Chan Francis K L, Leung W K
Department of Medicine and Therapeutics, Prince of Wales Hospital, Chinese University of Hong Kong, Hong Kong, China.
Lancet. 2002 Sep 21;360(9337):933-41. doi: 10.1016/s0140-6736(02)11030-0.

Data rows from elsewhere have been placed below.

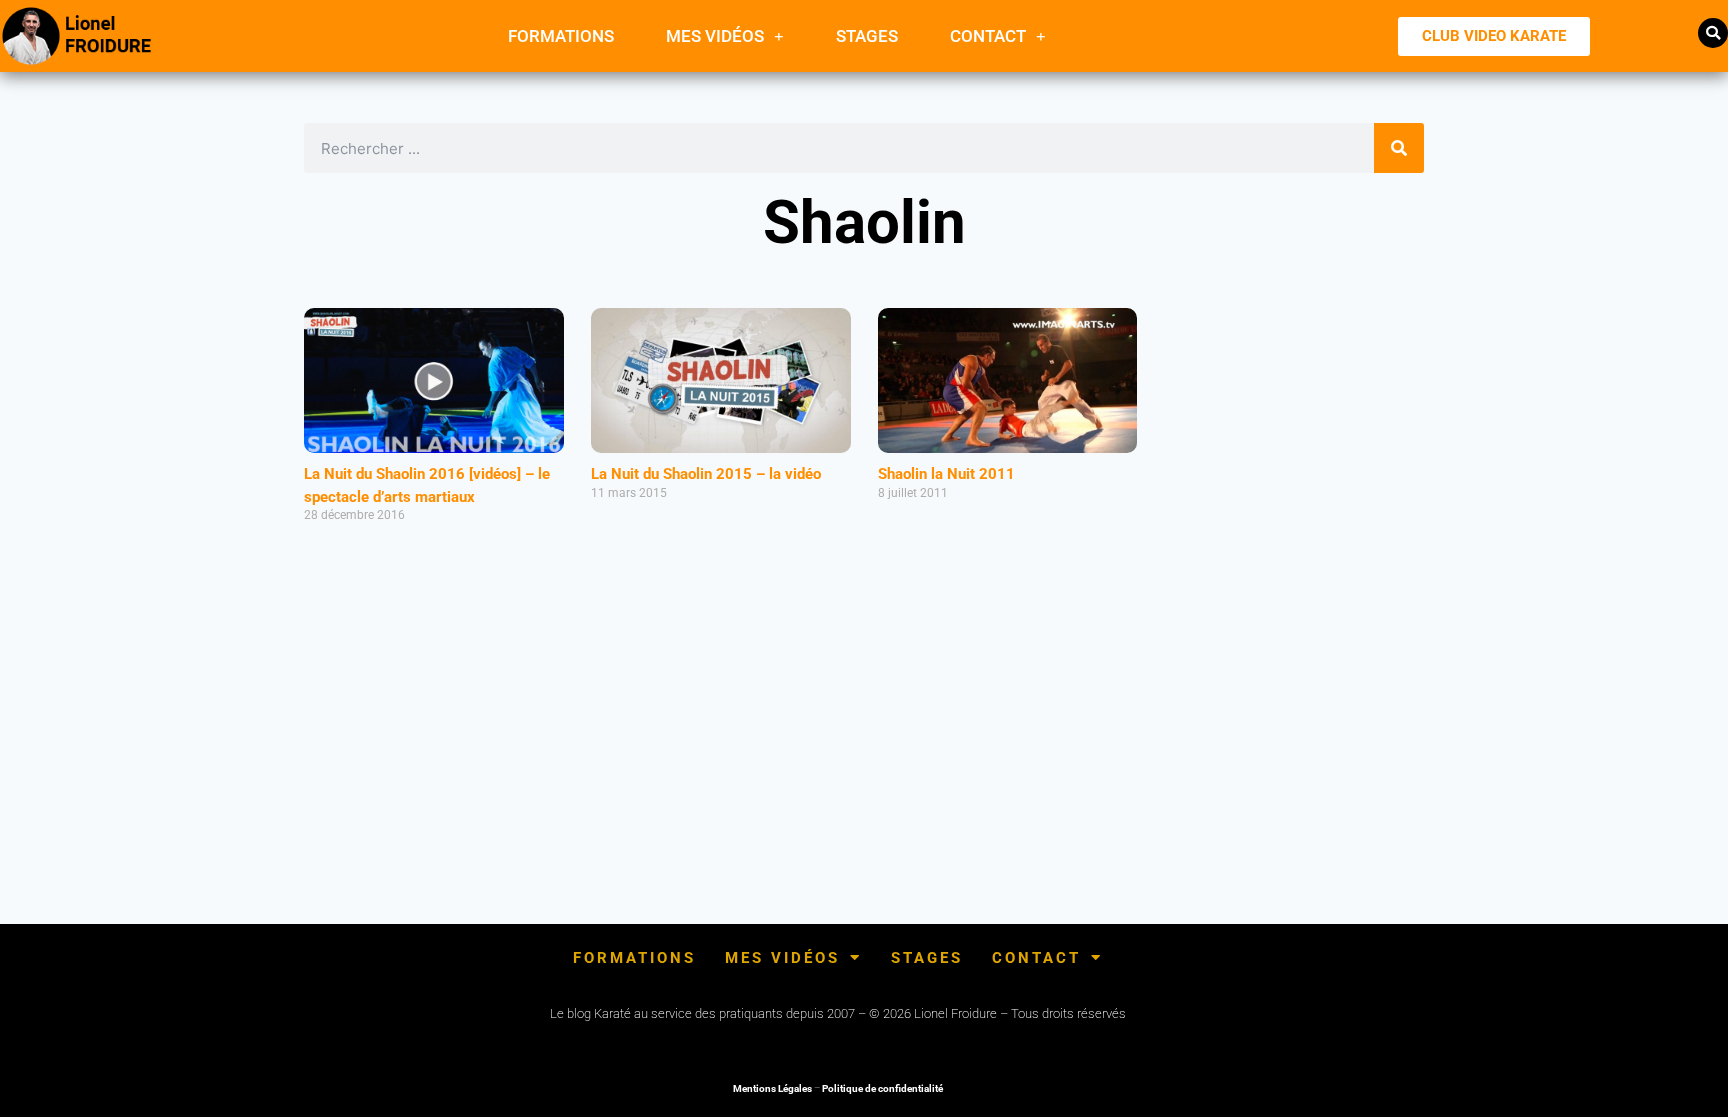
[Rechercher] (1399, 148)
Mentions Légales (772, 1088)
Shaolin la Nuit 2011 (946, 474)
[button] (1713, 33)
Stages (867, 36)
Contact (988, 36)
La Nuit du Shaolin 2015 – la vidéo (706, 474)
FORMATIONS (561, 36)
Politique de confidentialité (882, 1088)
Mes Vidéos (715, 36)
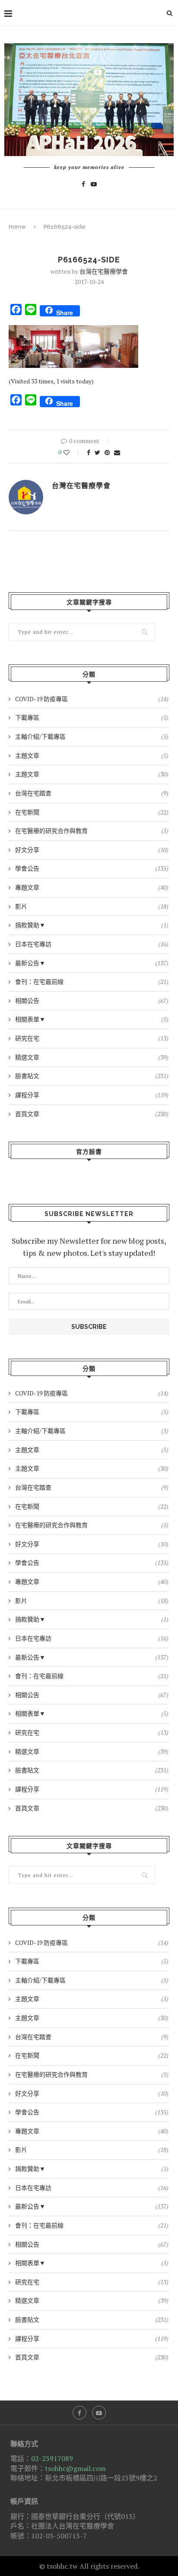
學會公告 (91, 868)
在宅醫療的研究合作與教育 (91, 831)
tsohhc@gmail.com (75, 2468)
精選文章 (91, 1057)
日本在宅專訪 (91, 944)
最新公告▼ (91, 963)
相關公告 (91, 1000)
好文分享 (91, 850)
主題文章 (91, 755)
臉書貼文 (91, 1076)
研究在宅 (91, 1038)
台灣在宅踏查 (91, 793)
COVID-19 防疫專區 (91, 699)
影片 (91, 906)
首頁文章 (91, 1114)
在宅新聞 (91, 812)
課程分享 (91, 1095)
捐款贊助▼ (91, 925)
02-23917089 (52, 2458)
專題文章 (91, 887)
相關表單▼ (91, 1019)
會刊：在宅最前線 (91, 981)
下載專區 (91, 717)
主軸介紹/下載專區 (91, 736)
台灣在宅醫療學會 (103, 271)
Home (17, 226)
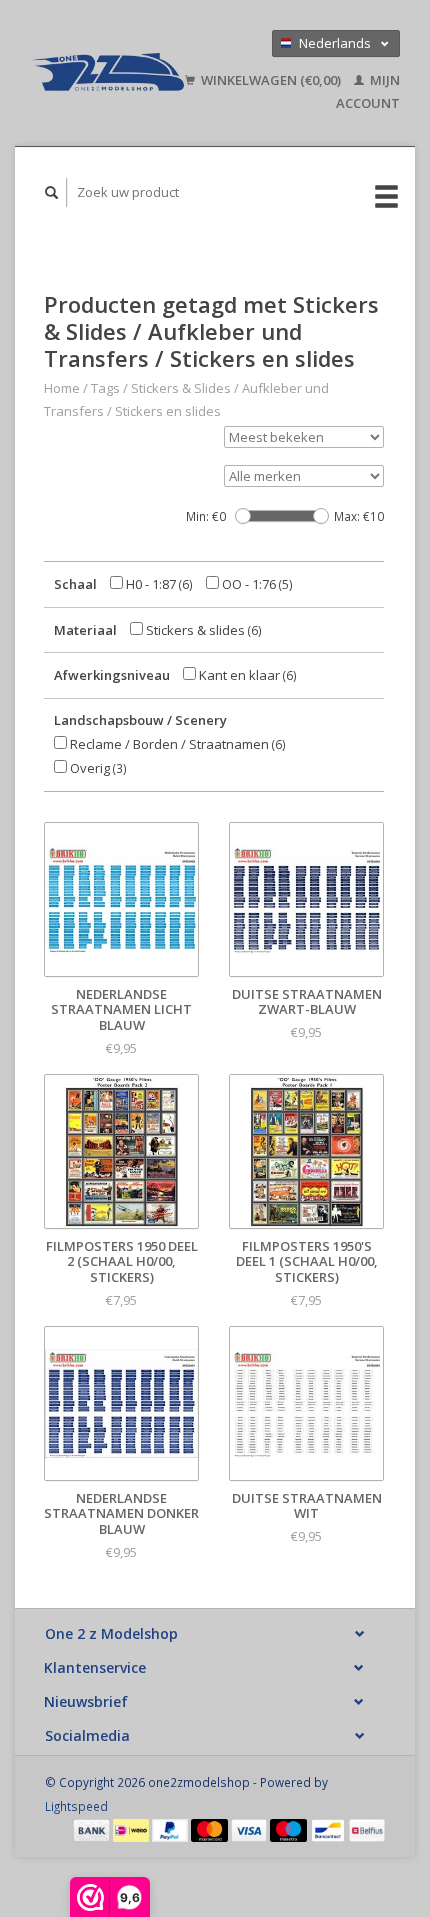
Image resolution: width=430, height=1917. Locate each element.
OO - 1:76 (256, 584)
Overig (97, 768)
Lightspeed (76, 1806)
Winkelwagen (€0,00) (271, 80)
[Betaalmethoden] (93, 1829)
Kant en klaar (246, 675)
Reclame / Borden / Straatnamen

The discovery of Helicobacter pylori has greatly changed our approach to peptic ulcer disease. Bacterial, host, and environmental factors all have a role in peptic-ulcer disease. Although the prevalence of uncomplicated peptic ulcers is falling, hospital admissions for ulcer complications associated with non-steroidal anti-inflammatory drugs (NSAIDs) are rising. Evidence suggests that prescription of NSAIDs along with potent antiulcer agents and the use of highly selective cyclo-oxygenase-2 inhibitors reduce gastroduodenal ulceration. Whether these therapeutic advances will translate into clinical benefits remains to be seen. The interaction between H pylori and NSAIDs is one of the most controversial issues in peptic ulcer disease. With the fall in rates of H pylori infection, the proportion of ulcers not related to this organism and NSAIDs has risen, which will affect the management of peptic ulcer.
幽门螺杆菌的发现极大地改变了我们治疗消化性溃疡疾病的方法。细菌、宿主和环境因素在消化性溃疡疾病中均发挥作用。尽管单纯性消化性溃疡的患病率正在下降,但因非甾体抗炎药(NSAIDs)相关的溃疡并发症而住院的人数却在上升。有证据表明,NSAIDs与强效抗溃疡药物联合使用以及使用高选择性环氧化酶-2抑制剂可减少胃十二指肠溃疡的发生。这些治疗进展能否转化为临床益处仍有待观察。幽门螺杆菌与NSAIDs之间的相互作用是消化性溃疡疾病中最具争议的问题之一。随着幽门螺杆菌感染率的下降,与该病原体和NSAIDs无关的溃疡比例有所上升,这将影响消化性溃疡的治疗。